Cómo encontré al autor de mi necrológica, de Jaroslav Hašek (La Fuga) Traducción de Montse Tututsaus | por Juan Jiménez García

Jaroslav Hašek | Cómo encontré al autor de mi necrológica

Qué necesidad tenemos de Jaroslav Hašek… Incluso de su partido político. Lo necesitamos todo. Y entre ese todo, más soldados Švejk. Idiotas reveladores de la idiotez de los demás. Es decir, inocentes. Porque hoy en día la inocencia es como una cosa rara, como algún extraño mineral de esos por los que se sacrifican países. Pero no es que Švejk fuera todo un personaje, sino que no lo era menos Jaroslav Hašek. Anarquista, fundó un partido político. Cuando se puso a trabajar en una revista de animales, se dedicó a inventarlos sin previo aviso. Cuando su mujer le dejó se fue a vivir a un burdel. Alistado en el ejército austrohúngaro, acabó en la filas del ejército ruso. Al poco, el ejército ruso era el ejército bolchevique, y a él le fue bien. Cuando regresó a Praga, volvió con otra mujer. Y ni tan siquiera se había separado de la anterior. Murió a los treinta y nueve años y no se puede decir que perdiera el tiempo, convertido en un clásico de la literatura checa. Y ahora, gracias a una editorial como La Fuga, poco a poco van apareciendo sus relatos, encuentros fugaces pero intensos con aquel mundo, su mundo, lleno de personajes que podrían estar en las novelas de Bohumil Hrabal como podrían estar en otros tantos que le sucedieron. Palabristas, vividores, gente de la calle, de las tabernas, derrotados del mundo (pero, como Švejk, los verdaderos triunfadores).

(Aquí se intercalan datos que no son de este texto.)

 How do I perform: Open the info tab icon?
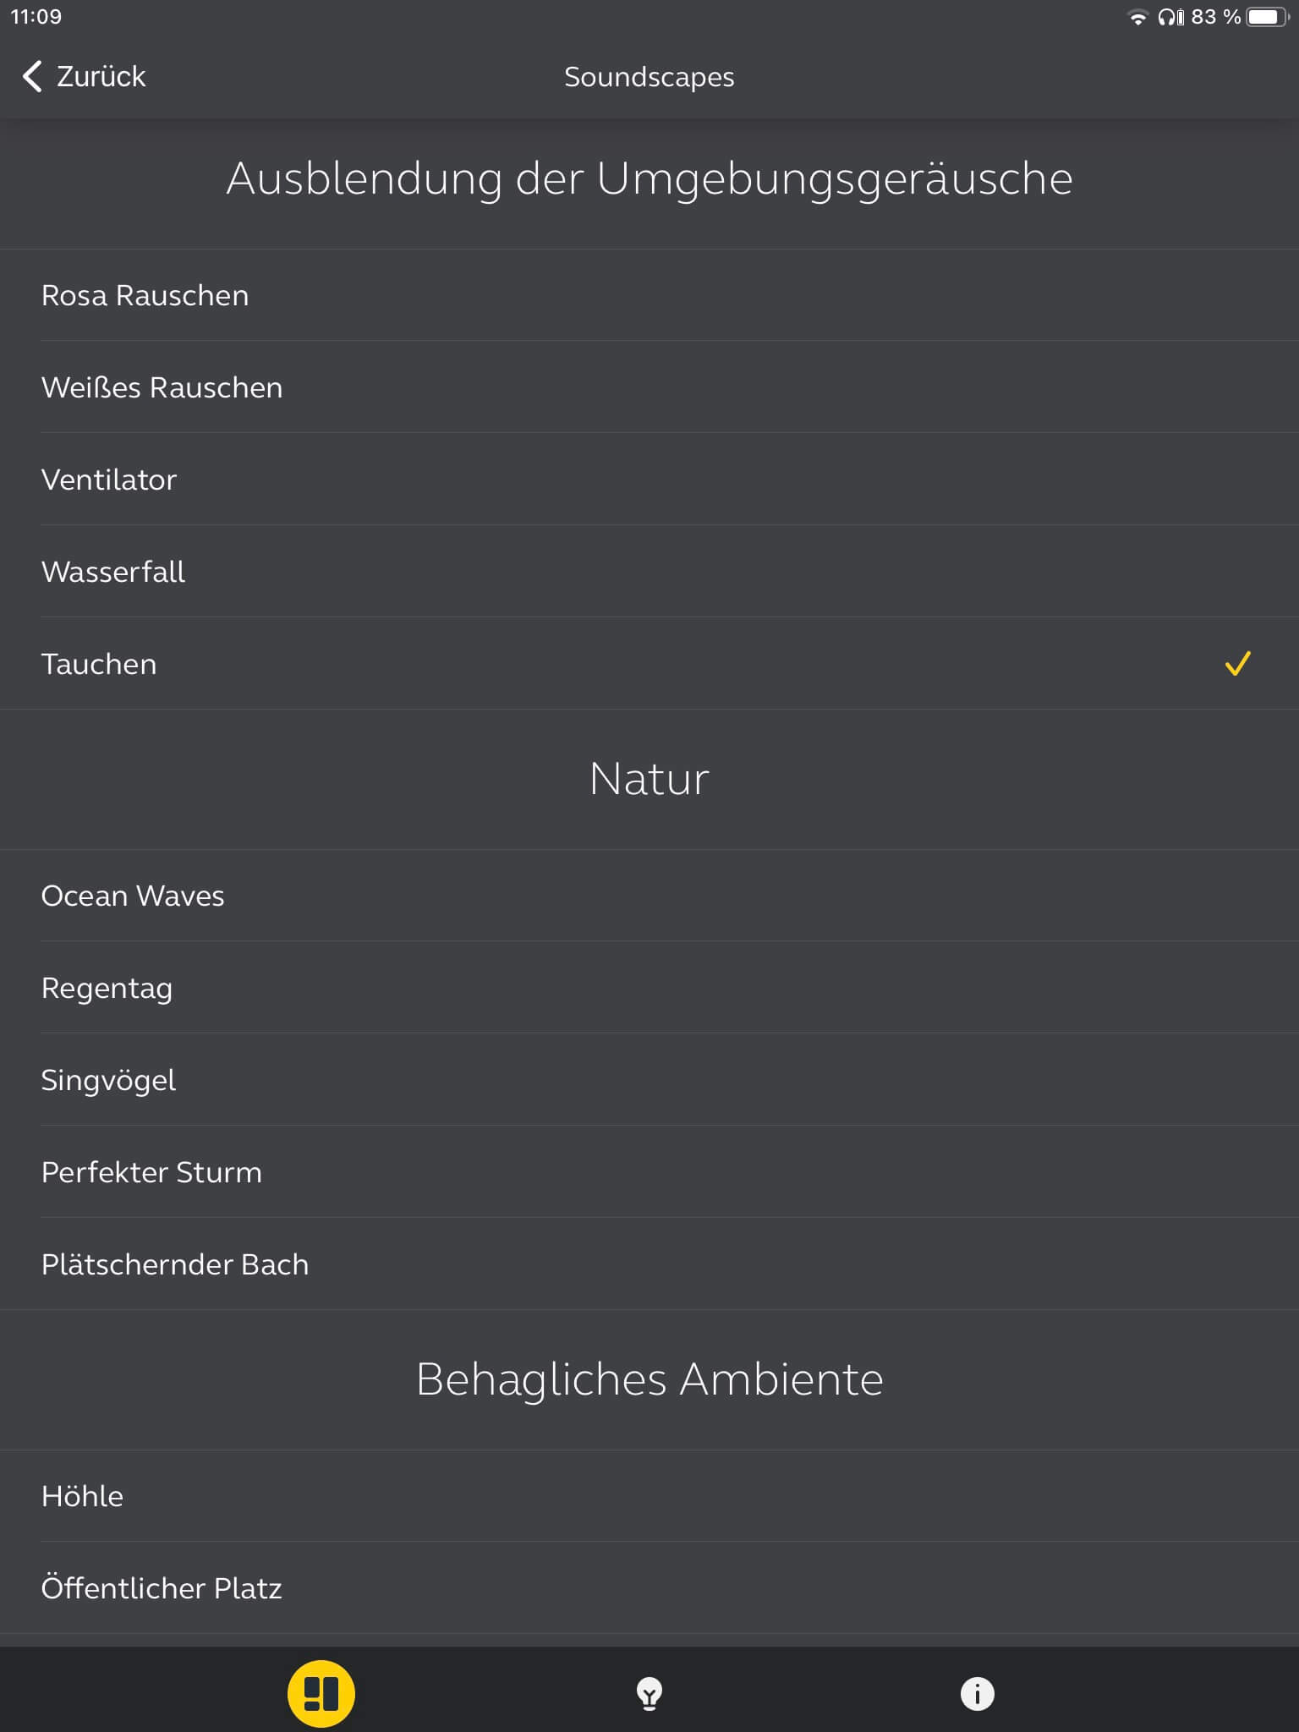click(x=977, y=1694)
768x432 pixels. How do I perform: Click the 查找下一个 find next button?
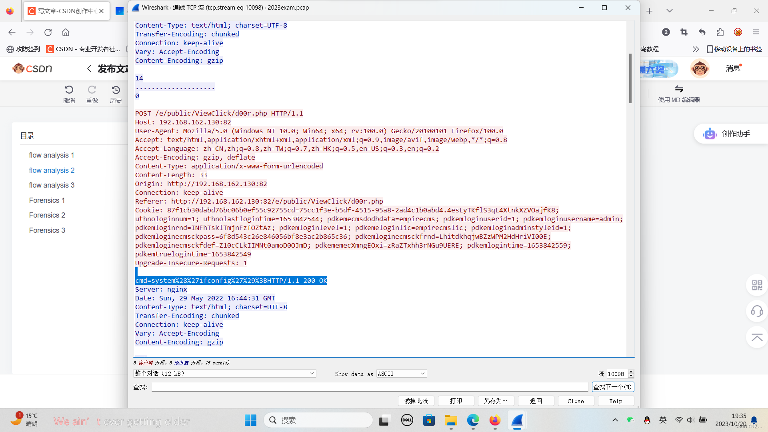[612, 387]
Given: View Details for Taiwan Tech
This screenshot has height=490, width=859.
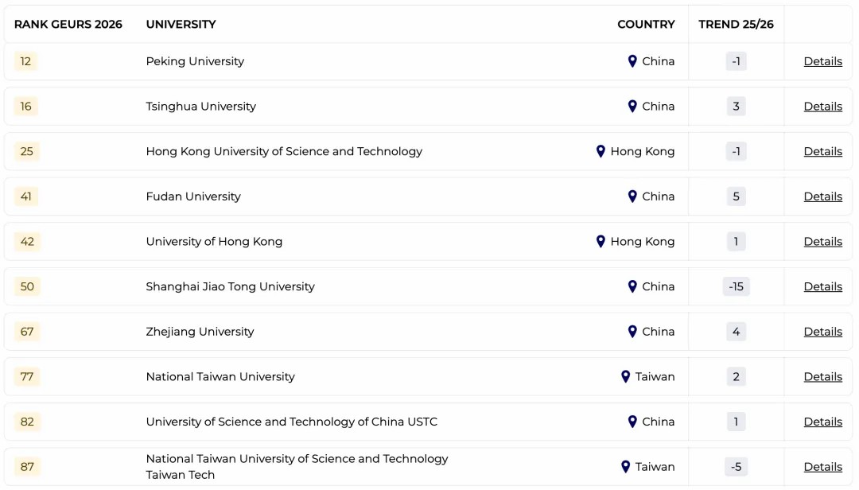Looking at the screenshot, I should pos(822,467).
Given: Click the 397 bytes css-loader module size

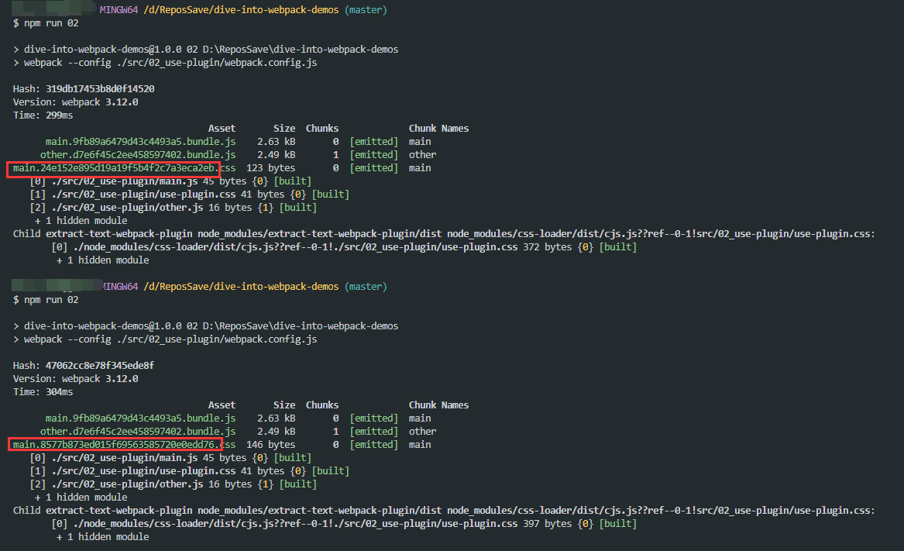Looking at the screenshot, I should [558, 524].

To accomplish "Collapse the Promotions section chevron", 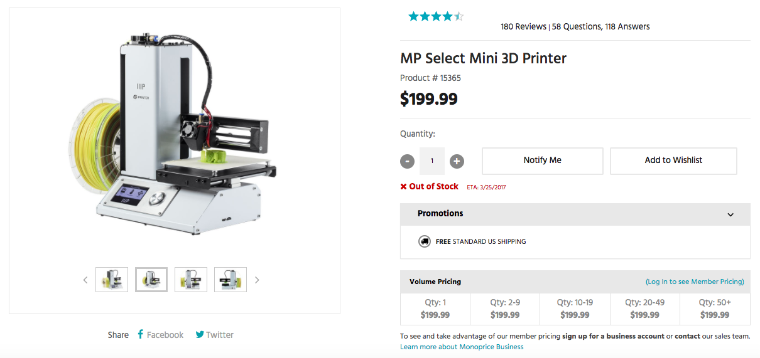I will point(730,214).
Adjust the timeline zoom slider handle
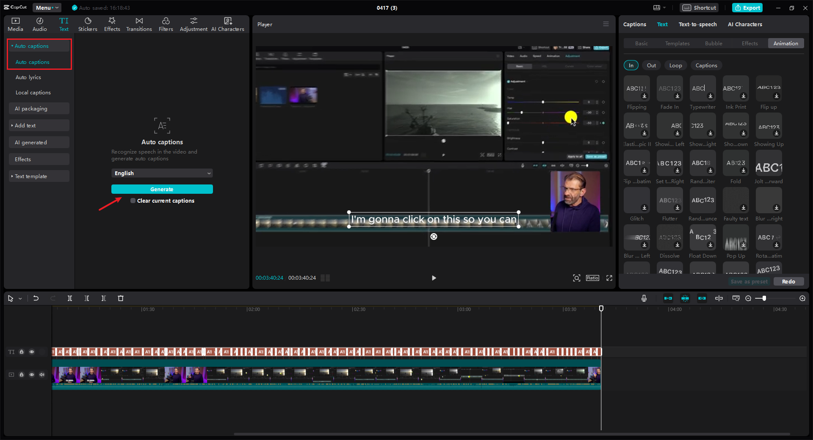813x440 pixels. pos(764,298)
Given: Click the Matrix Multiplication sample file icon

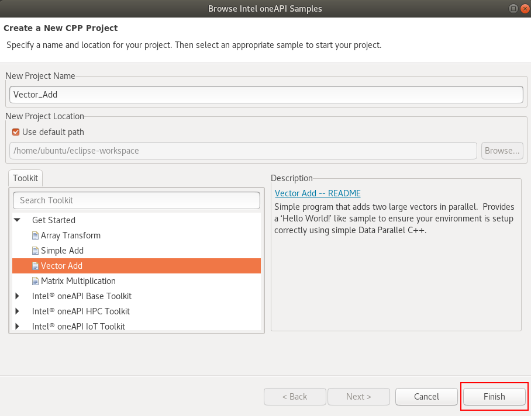Looking at the screenshot, I should pos(35,281).
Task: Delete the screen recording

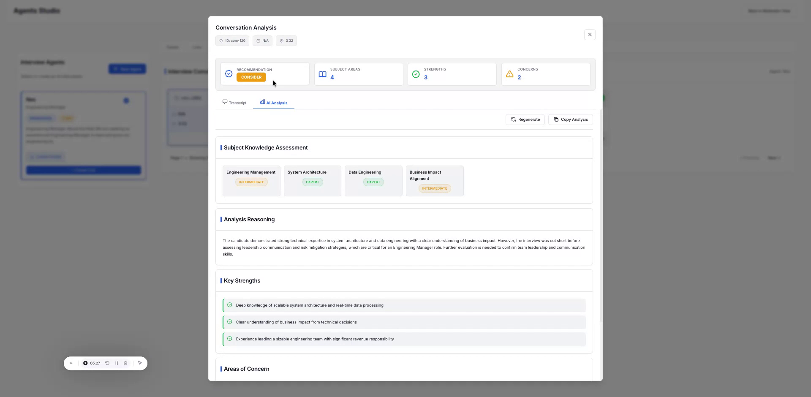Action: (x=125, y=363)
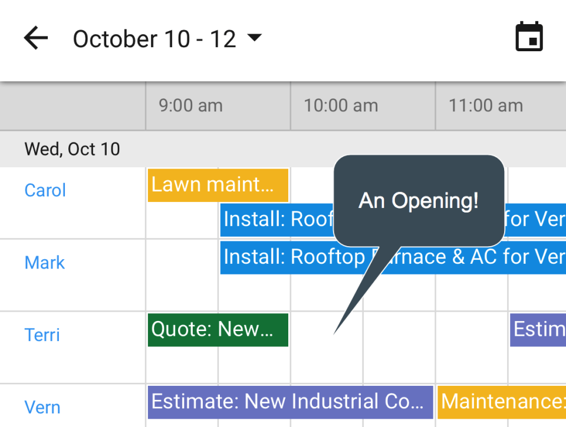This screenshot has width=566, height=427.
Task: Select the 11:00 am column heading
Action: pyautogui.click(x=485, y=105)
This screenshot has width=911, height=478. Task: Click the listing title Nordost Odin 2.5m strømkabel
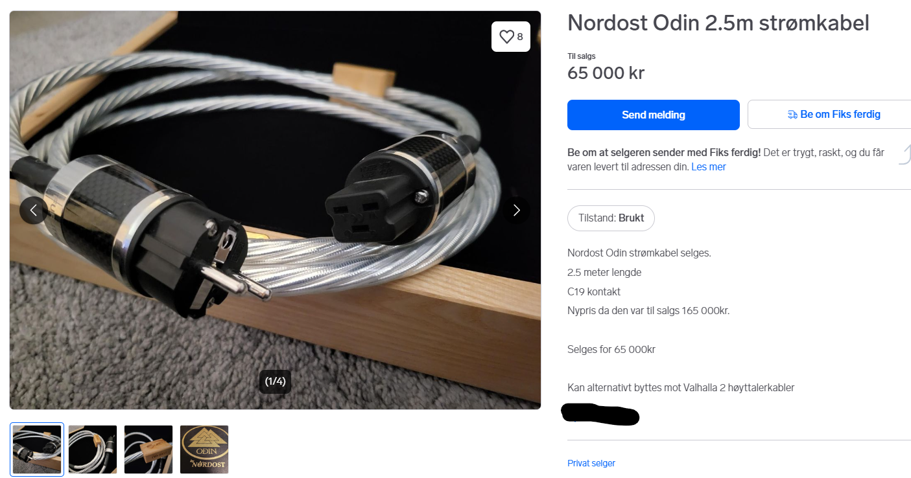click(x=718, y=23)
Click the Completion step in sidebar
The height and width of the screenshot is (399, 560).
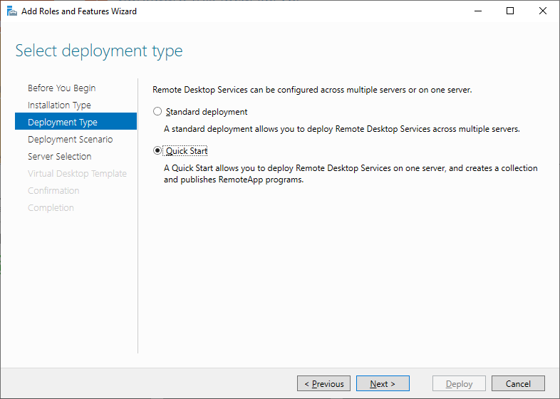(x=51, y=208)
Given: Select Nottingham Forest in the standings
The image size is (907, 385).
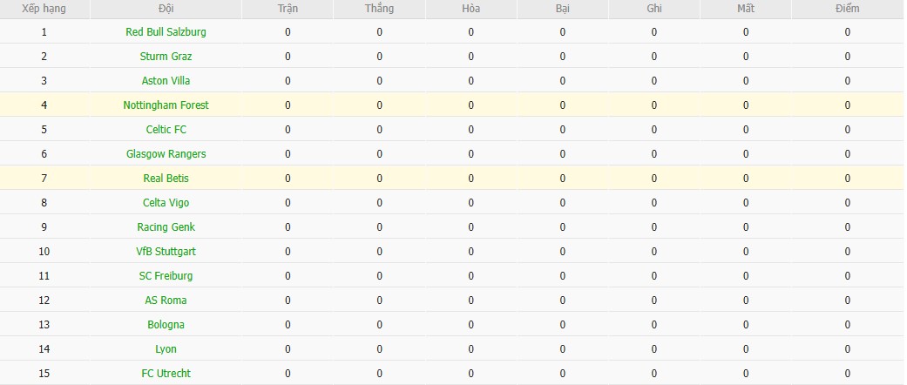Looking at the screenshot, I should (166, 105).
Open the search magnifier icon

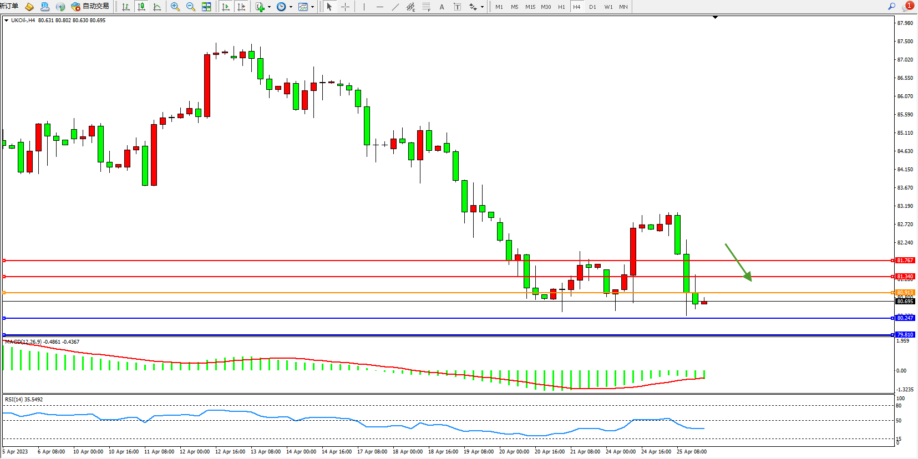point(891,7)
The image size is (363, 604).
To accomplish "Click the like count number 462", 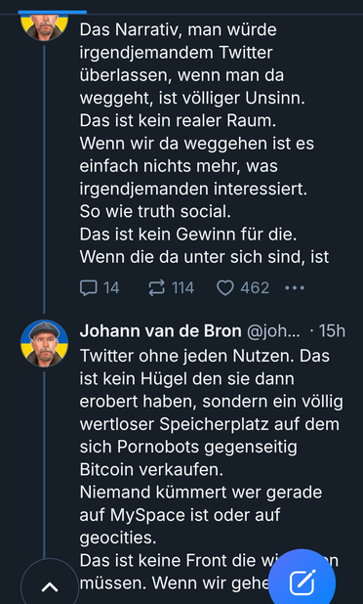I will [255, 288].
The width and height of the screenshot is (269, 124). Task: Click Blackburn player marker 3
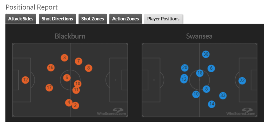pyautogui.click(x=65, y=58)
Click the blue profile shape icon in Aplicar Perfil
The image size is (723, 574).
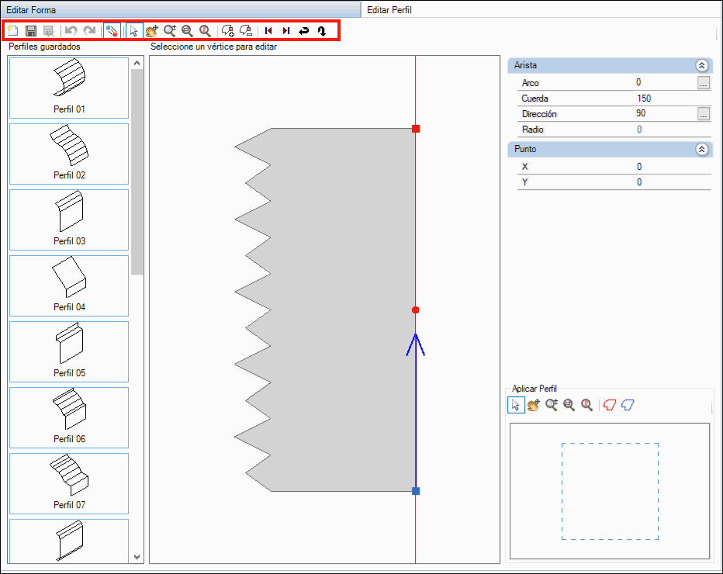tap(628, 405)
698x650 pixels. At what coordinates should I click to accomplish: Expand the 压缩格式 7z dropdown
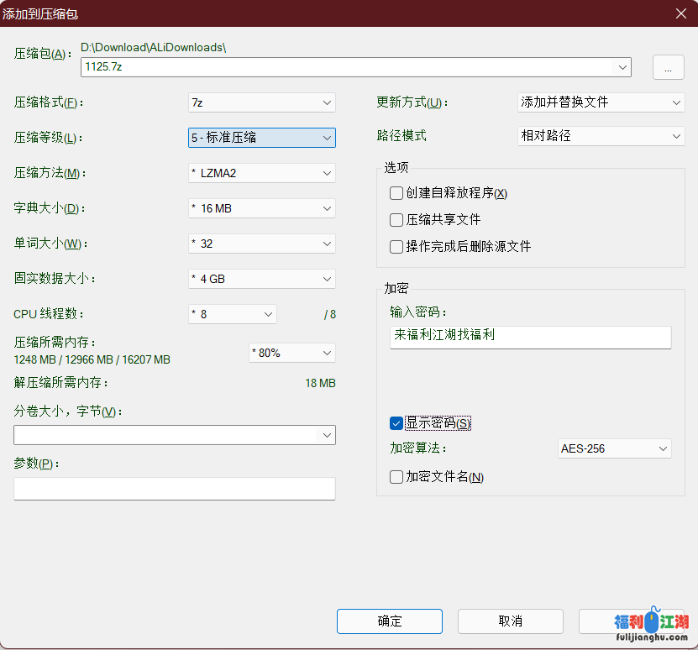click(x=262, y=102)
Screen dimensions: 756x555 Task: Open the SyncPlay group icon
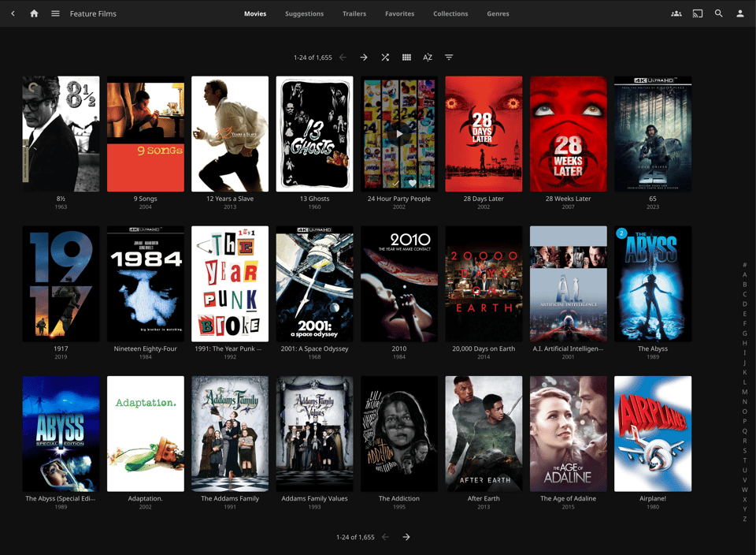click(x=676, y=13)
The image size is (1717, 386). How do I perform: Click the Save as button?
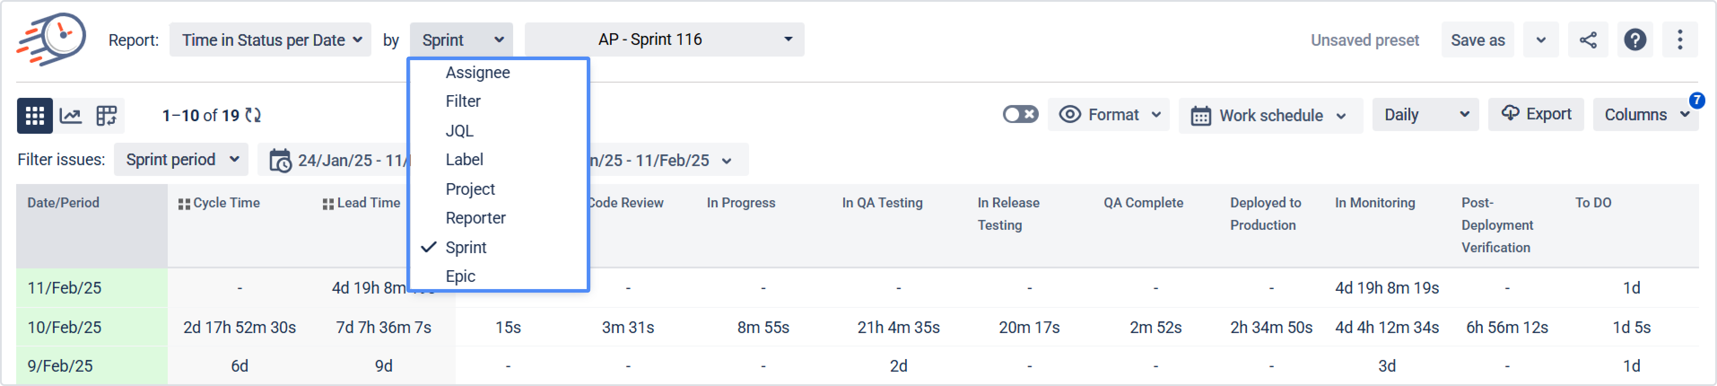[x=1477, y=40]
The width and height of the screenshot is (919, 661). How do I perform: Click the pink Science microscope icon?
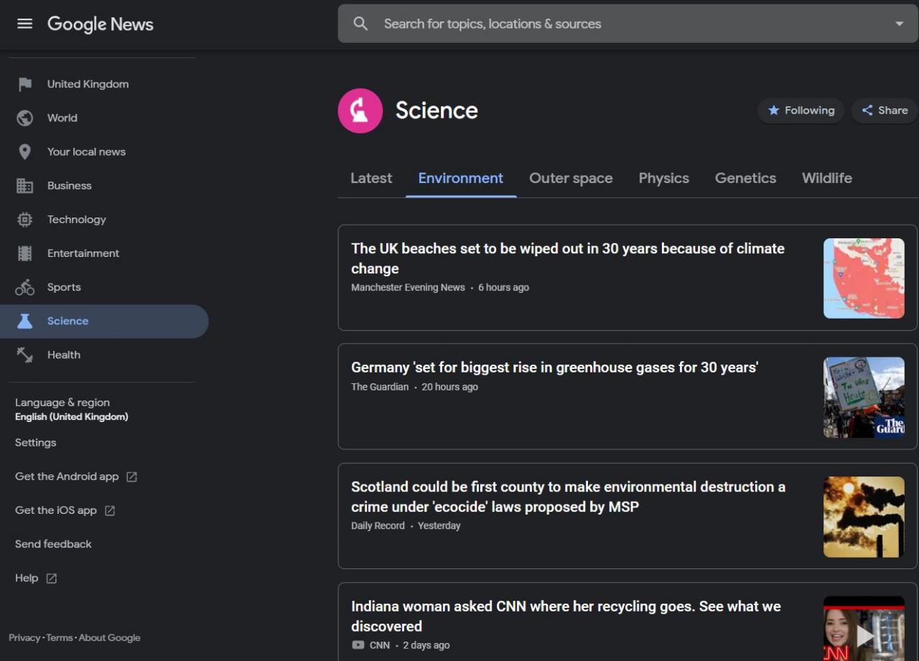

Él mismo. Porque en no pocos relatos (como en los de  Cómo encontré al autor de mi necrológica) él es su protagonista. Y aún por muy delirante que parezca aquello que cuenta, tenemos la sospecha de que es cierto. Que si no es cierto, podría ser cierto. Y que si no pudiera ser cierto, es admisible. Así todo.

Dos historias, dos conjuntos de historias, vertebran el libro. De la vieja droguería e Historias del vivero de Ražice. Vuelvo a Bohumil Hrabal. Cambiemos la droguería por una estación de tren. Al droguero por el jefe de estación. A nuestro aprendiz por el aprendiz Miloš Hrma. Al descarado Hubička por el descarado mancebo señor Tauben. Hay un cierto aire de familia y ese mismo humor amable, esa ironía praguense. De supervivientes a supervivientes. Y algo parecido a la felicidad. Podría hacer un ejercicio parecido con el guardia Jareš, en la segunda reunión de relatos (hay que tener en cuenta que Hašek solía publicar su obra en periódicos y por entregas). En realidad es un espíritu común, una manera de entender la vida (o de no entenderla, según los caso). Luego, también tenemos otros Švejk, como en la delirante Historia de la fusta negra, en la que vuelve a demostrar su capacidad para ridiculizar los vetustos mecanismos del Imperio Austrohúngaro, que, después de todo, no deja de ser la lógica perversa de las instituciones, ya sean policías o jueces.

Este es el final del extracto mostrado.